YOUR ASSIGNMENT: Repeat every line of the data verbatim.

THE DATA:

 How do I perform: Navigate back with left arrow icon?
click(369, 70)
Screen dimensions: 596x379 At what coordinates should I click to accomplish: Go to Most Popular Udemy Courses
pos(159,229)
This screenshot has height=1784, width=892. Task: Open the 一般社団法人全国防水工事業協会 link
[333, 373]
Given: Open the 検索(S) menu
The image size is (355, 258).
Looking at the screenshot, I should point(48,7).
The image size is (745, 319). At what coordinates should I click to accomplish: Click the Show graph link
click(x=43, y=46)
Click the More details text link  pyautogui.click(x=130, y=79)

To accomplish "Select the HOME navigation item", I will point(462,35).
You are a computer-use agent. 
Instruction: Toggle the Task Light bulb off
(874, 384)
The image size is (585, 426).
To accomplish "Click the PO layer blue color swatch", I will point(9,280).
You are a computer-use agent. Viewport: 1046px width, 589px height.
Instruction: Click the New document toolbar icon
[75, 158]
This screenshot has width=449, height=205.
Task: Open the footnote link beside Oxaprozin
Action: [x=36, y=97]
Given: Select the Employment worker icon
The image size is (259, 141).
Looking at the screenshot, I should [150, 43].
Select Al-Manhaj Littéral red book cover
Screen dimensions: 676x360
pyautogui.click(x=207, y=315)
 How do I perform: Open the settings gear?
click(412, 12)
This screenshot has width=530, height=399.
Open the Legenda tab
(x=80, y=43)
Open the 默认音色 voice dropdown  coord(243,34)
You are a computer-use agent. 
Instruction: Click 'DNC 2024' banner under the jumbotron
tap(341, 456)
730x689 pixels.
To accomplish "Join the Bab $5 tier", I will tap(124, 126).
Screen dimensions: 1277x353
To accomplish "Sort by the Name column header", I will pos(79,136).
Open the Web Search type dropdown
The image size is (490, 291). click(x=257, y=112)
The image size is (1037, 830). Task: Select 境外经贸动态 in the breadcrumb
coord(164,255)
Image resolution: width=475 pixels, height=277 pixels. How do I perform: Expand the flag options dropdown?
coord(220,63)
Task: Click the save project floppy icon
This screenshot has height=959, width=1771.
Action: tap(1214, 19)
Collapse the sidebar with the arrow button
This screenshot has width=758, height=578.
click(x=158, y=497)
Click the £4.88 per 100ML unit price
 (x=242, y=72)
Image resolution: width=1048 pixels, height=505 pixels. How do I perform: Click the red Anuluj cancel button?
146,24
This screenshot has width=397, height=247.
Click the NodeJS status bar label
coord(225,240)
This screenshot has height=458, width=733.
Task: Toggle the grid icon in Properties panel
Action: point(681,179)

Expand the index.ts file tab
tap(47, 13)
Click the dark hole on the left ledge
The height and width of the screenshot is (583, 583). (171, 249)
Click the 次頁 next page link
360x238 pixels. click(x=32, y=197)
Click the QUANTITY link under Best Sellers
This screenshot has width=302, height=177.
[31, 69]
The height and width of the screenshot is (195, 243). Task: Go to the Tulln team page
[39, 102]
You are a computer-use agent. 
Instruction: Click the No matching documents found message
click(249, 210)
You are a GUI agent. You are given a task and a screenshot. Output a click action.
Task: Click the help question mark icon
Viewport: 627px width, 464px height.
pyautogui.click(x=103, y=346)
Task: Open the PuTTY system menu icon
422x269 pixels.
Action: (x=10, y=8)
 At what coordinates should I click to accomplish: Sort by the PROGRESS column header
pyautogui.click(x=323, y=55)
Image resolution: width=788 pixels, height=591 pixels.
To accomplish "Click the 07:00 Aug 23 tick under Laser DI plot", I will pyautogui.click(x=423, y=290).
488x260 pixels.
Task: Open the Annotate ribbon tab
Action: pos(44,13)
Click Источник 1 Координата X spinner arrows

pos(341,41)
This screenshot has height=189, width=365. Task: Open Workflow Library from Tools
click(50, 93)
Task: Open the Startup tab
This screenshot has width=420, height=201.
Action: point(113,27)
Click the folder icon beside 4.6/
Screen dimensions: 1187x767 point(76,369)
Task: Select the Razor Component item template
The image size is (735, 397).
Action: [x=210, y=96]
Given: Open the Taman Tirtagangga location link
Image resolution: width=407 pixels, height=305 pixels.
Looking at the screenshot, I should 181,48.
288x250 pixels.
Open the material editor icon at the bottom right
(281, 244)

YOUR SOLUTION:
 How do I perform: Navigate back with left arrow icon?
click(369, 70)
Screen dimensions: 596x379 At what coordinates should I click to accomplish: Go to Most Popular Udemy Courses
pos(159,229)
This screenshot has height=1784, width=892. Task: Open the 一般社団法人全国防水工事業協会 link
[333, 373]
Given: Open the 検索(S) menu
The image size is (355, 258).
Looking at the screenshot, I should point(48,7).
The image size is (745, 319). At what coordinates should I click to accomplish: Click the Show graph link
click(x=43, y=46)
Click the More details text link  pyautogui.click(x=130, y=79)

To accomplish "Select the HOME navigation item", I will point(462,35).
You are a computer-use agent. 
Instruction: Toggle the Task Light bulb off
(874, 384)
The image size is (585, 426).
To accomplish "Click the PO layer blue color swatch", I will point(9,280).
You are a computer-use agent. Viewport: 1046px width, 589px height.
Instruction: Click the New document toolbar icon
[75, 158]
This screenshot has width=449, height=205.
Task: Open the footnote link beside Oxaprozin
Action: [x=36, y=97]
Given: Select the Employment worker icon
The image size is (259, 141).
Looking at the screenshot, I should [150, 43].
Select Al-Manhaj Littéral red book cover
Screen dimensions: 676x360
pyautogui.click(x=207, y=315)
 How do I perform: Open the settings gear?
click(412, 12)
This screenshot has width=530, height=399.
Open the Legenda tab
(x=80, y=43)
Open the 默认音色 voice dropdown  coord(243,34)
You are a computer-use agent. 
Instruction: Click 'DNC 2024' banner under the jumbotron
tap(341, 456)
730x689 pixels.
To accomplish "Join the Bab $5 tier", I will tap(124, 126).
Screen dimensions: 1277x353
To accomplish "Sort by the Name column header", I will pos(79,136).
Open the Web Search type dropdown
The image size is (490, 291). click(x=257, y=112)
The image size is (1037, 830). Task: Select 境外经贸动态 in the breadcrumb
coord(164,255)
Image resolution: width=475 pixels, height=277 pixels. How do I perform: Expand the flag options dropdown?
coord(220,63)
Task: Click the save project floppy icon
This screenshot has height=959, width=1771.
Action: tap(1214, 19)
Collapse the sidebar with the arrow button
This screenshot has width=758, height=578.
click(x=158, y=497)
Click the £4.88 per 100ML unit price
 (x=242, y=72)
Image resolution: width=1048 pixels, height=505 pixels. How do I perform: Click the red Anuluj cancel button?
146,24
This screenshot has width=397, height=247.
Click the NodeJS status bar label
coord(225,240)
This screenshot has height=458, width=733.
Task: Toggle the grid icon in Properties panel
Action: point(681,179)

Expand the index.ts file tab
tap(47, 13)
Click the dark hole on the left ledge
The height and width of the screenshot is (583, 583). (171, 249)
Click the 次頁 next page link
360x238 pixels. click(x=32, y=197)
Click the QUANTITY link under Best Sellers
This screenshot has width=302, height=177.
[31, 69]
The height and width of the screenshot is (195, 243). Task: Go to the Tulln team page
[39, 102]
You are a computer-use agent. 
Instruction: Click the No matching documents found message
click(249, 210)
You are a GUI agent. You are given a task and a screenshot. Output a click action.
Task: Click the help question mark icon
Viewport: 627px width, 464px height.
pyautogui.click(x=103, y=346)
Task: Open the PuTTY system menu icon
422x269 pixels.
Action: (x=10, y=8)
 At what coordinates should I click to accomplish: Sort by the PROGRESS column header
pyautogui.click(x=323, y=55)
Image resolution: width=788 pixels, height=591 pixels.
To accomplish "Click the 07:00 Aug 23 tick under Laser DI plot", I will pyautogui.click(x=423, y=290).
488x260 pixels.
Task: Open the Annotate ribbon tab
Action: pos(44,13)
Click Источник 1 Координата X spinner arrows

pos(341,41)
This screenshot has height=189, width=365. Task: Open Workflow Library from Tools
click(50, 93)
Task: Open the Startup tab
This screenshot has width=420, height=201.
Action: point(113,27)
Click the folder icon beside 4.6/
Screen dimensions: 1187x767 point(76,369)
Task: Select the Razor Component item template
The image size is (735, 397).
Action: [x=210, y=96]
Given: Open the Taman Tirtagangga location link
Image resolution: width=407 pixels, height=305 pixels.
Looking at the screenshot, I should 181,48.
288x250 pixels.
Open the material editor icon at the bottom right
(281, 244)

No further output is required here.